Elías Amor Bravo, economista

Granma alardea a bombo y platillo que el pasado mes de enero, llegaron a Cuba, 371.160 viajeros extranjeros, en uno de los mejores comienzos de año que se recuerdan, que sitúan el aumento con respecto al mismo mes del año anterior en 51.097 personas, o un equivalente al 16%. No está mal. Nadie va a negar que estos resultados no son buenos, a la vista de lo que ha sido la débil evolución del último quinquenio, y del hecho que apenas pasara del record de 3 millones durante 2014, en una modesta cifra de 2.745 turistas, según la Oficina Nacional de Estadística de Cuba, ONEI.

Se trata de buenas cifras, que deben ser valoradas teniendo en cuenta que esta es la temporada alta para el turismo del Caribe, cuando más viajeros deciden huir de los fríos del norte hacia zonas más templadas. Así, no resulta extraño que Canadá, que representa casi la mitad de las entradas totales, y por tanto tiene una influencia muy destacada en la dinámica turística, haya crecido un 15% con relación al pasado año. La apuesta de los canadienses por Cuba puede estar relacionada, tal vez, con las expectativas abiertas tras las declaraciones de Obama y Raúl Castro en diciembre. Las noticias, casi siempre, tienen un impacto sobre el comportamiento de la demanda, y esta vez parece que ha sido así.

Unido a los favorables registros de Canadá, que prácticamente explican lo ocurrido, hay que señalar los buenos registros de mercados con menos volumen de viajeros en términos absolutos, pero con aumentos importantes, como Chile, +21,8 %, Polonia +83 %, Suiza +28,2 %, China +13,9 % y Austria +19,6 %. Por el contrario, los países con mayor número de turistas en términos absolutos, es decir, los principales emisores, como Alemania, Inglaterra, Francia, Italia, España o Rusia, y Venezuela, Argentina y México en América Latina, han registrado incrementos más modestos y en algunos casos, descensos.

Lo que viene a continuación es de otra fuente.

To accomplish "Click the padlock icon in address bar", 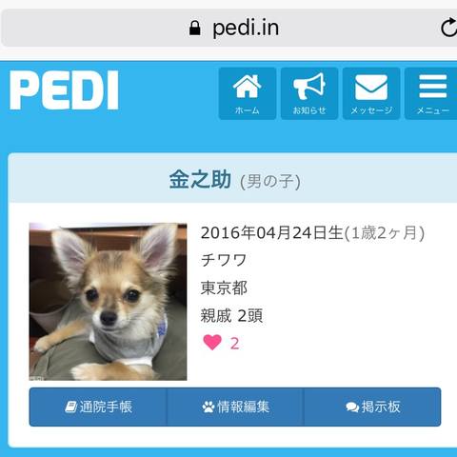I will [x=195, y=28].
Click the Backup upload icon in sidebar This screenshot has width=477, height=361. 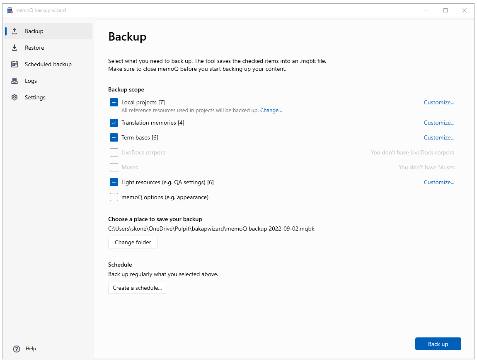15,31
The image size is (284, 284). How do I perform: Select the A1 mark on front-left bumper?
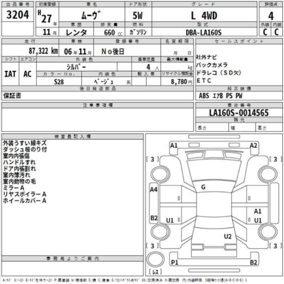[x=174, y=146]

En todo caso, el resultado de enero para el turismo en Cuba supone alcanzar uno de los mejores registros de la historia reciente. Esto es incuestionable. Sería deseable que la dinámica se mantuviera así durante el resto del año. Pero no conviene hacerse grandes ilusiones. Además, el sector turístico castrista, como hemos señalado en numerosas ocasiones, no está preparado de forma adecuada para atender ni la demanda ni la oferta de esta importante actividad estratégica.

Para empezar, no existe una imagen definida de lo que Cuba puede ofrecer al turismo mundial. ¿Más Caribe?, tal vez. ¿Sol y playa? y alguna aventura. Con esos patrones tan difusos, difícilmente se puede ir muy lejos en la construcción de un producto turístico atractivo a nivel internacional. 

Por otra parte, mientras no se liberalice plenamente la actividad económica, y los cubanos, con su talento y energía, puedan abrir sus propias empresas y promover negocios orientados al turismo, poco hay que hacer. El desarrollo del turismo en España por ejemplo, arrancó precisamente de la transformación de negocios marginales y de tierras sin valor, en grandes resorts que atraen a millones de viajeros cada año, con elevados niveles de lealtad.

Los grandes conglomerados del sector turístico en la economía castrista, de propiedad estatal, y controlados por los poderes militares y de la seguridad del estado, tienen escasos incentivos para fomentar una entrada masiva de turistas, y juegan a un dudoso efecto monopolio, manteniendo unos precios alejados de la realidad que están detrás de esa incapacidad del sector para crecer.

Si el sector privado pudiera ofertar en competencia libre sus servicios, los precios bajarían y Cuba no sólo sería más competitiva, sino también, el efecto de los ingresos del turismo mejoraría los ingresos y el nivel de vida de la población.

Las restricciones a la iniciativa privada que sigue manteniendo el régimen impiden al sector turístico, y a cualquiera actividad de la economía, prosperar. La apuesta por la empresa socialista se derrumba cuando se trata de un sector orientado a la demanda que tiene que especializarse continuamente y adquirir dimensiones para competir en precios. Los empresarios hoteleros españoles lo saben bien. España podría ser un magnífico ejemplo.